While previous studies have established that the hormone leptin directly acts on hunger neurons via leptin receptors to promote neural circuit development, new findings published in PNAS on November 25 reveal that certain neurons without leptin receptors are still influenced by leptin’s activity.
As reported by medicalxpress, led by Dr. Richard Simerly, Louise B. McGavock Professor and a faculty member in molecular physiology and biophysics, the research uncovers a novel role for leptin in shaping neural circuits related to autonomic regulation and food intake. The team demonstrated that silencing the activity of hunger neurons, known as AgRP neurons, during a critical postnatal period can have lasting structural and functional impacts on circuits responsible for energy balance.
Leptin, a hormone primarily known for regulating hunger and body weight in adults, also plays a crucial role in forming circuits that control homeostasis during early development.
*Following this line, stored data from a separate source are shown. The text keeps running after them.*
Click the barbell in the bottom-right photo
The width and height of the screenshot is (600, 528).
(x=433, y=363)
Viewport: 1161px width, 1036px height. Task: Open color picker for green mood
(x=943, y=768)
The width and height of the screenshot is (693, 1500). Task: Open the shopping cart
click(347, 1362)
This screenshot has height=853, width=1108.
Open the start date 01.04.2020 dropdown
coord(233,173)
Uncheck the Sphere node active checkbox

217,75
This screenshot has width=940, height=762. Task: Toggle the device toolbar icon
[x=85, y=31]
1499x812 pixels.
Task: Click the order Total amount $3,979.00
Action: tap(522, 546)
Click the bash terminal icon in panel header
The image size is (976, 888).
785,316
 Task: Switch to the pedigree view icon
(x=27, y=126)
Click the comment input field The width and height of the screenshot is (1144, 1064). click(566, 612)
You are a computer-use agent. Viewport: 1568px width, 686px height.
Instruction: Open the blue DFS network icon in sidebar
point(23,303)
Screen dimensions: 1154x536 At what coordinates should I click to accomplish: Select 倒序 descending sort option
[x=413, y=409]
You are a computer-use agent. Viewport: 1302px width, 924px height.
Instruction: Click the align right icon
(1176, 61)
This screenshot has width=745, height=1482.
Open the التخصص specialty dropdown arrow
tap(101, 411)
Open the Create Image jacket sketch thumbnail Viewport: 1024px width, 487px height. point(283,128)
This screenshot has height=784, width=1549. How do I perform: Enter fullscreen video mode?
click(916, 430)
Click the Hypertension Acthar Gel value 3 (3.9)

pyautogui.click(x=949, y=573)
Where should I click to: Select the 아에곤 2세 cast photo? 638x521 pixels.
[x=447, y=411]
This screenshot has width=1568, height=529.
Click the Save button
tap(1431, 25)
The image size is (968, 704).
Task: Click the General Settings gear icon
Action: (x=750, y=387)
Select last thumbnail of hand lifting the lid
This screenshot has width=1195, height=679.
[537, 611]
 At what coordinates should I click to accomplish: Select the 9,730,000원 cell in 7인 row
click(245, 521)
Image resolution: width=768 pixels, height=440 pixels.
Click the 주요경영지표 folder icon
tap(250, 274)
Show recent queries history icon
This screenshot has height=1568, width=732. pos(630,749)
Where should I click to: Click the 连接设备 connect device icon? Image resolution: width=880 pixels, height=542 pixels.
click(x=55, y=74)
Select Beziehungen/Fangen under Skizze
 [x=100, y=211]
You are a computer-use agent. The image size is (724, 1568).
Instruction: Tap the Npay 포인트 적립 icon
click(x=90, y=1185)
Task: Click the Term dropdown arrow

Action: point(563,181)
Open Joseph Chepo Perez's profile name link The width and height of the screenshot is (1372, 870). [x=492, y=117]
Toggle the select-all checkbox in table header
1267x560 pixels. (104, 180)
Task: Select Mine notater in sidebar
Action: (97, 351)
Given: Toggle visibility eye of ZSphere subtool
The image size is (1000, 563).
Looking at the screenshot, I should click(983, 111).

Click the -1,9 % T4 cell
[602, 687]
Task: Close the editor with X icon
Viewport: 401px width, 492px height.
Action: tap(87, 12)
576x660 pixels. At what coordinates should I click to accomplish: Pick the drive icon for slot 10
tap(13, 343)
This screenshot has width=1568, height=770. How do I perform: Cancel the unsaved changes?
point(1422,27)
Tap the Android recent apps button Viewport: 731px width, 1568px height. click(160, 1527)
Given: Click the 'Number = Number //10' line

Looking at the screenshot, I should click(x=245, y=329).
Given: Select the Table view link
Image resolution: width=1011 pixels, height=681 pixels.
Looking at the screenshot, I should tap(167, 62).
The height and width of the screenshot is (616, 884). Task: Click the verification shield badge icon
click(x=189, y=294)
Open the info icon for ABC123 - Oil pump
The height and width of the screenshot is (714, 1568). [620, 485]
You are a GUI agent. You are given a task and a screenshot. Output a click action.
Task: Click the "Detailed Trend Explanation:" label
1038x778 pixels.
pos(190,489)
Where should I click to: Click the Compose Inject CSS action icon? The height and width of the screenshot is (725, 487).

The study used advanced techniques such as light-sheet fluorescence microscopy and 3D imaging to observe oxytocin neurons within the hypothalamic paraventricular nucleus (PVH), uncovering new insights into the interactions between leptin-sensitive and non-leptin-sensitive neurons.
Key Findings:
- Role of Leptin in Neural Circuit Development:
Leptin is essential for forming normal neural connections between hypothalamic oxytocin neurons and brainstem neurons, which regulate autonomic responses related to feeding, even though oxytocin neurons in this pathway lack leptin receptors. - Activity-Dependent Development of Neural Circuits:
The development of circuits connecting the hypothalamus and brainstem relies on the activity of leptin-sensitive AgRP neurons during a critical postnatal window. - Long-Term Effects of Neural Activity Perturbation:
Disrupting neural activity in hypothalamic neurons during development can permanently alter the brainstem’s regulation of gastrointestinal processes associated with feeding.
These findings underscore the broader role of leptin and neural activity in organizing essential metabolic circuits, with implications for understanding metabolic health and disease risk.
Dr. Simerly highlighted the significance of this research, stating, “The discovery that neural circuits controlling energy balance are sensitive to activity during critical developmental periods suggests that many factors could influence hypothalamic development through this mechanism.”
He added that exposure to molecules altering neural activity in early brain development may have lasting effects on neural circuits, potentially impacting brain function in both health and disease.
The study also opens new avenues for leveraging this mechanism to support normal brain development and improve outcomes for individuals at risk due to genetic or environmental factors.
The research was made possible by the contributions of staff scientist and first author Jessica Biddinger, as well as collaborating author Julio Ayala, associate professor of molecular physiology and biophysics and director of the Vanderbilt Mouse Metabolic Phenotyping Center.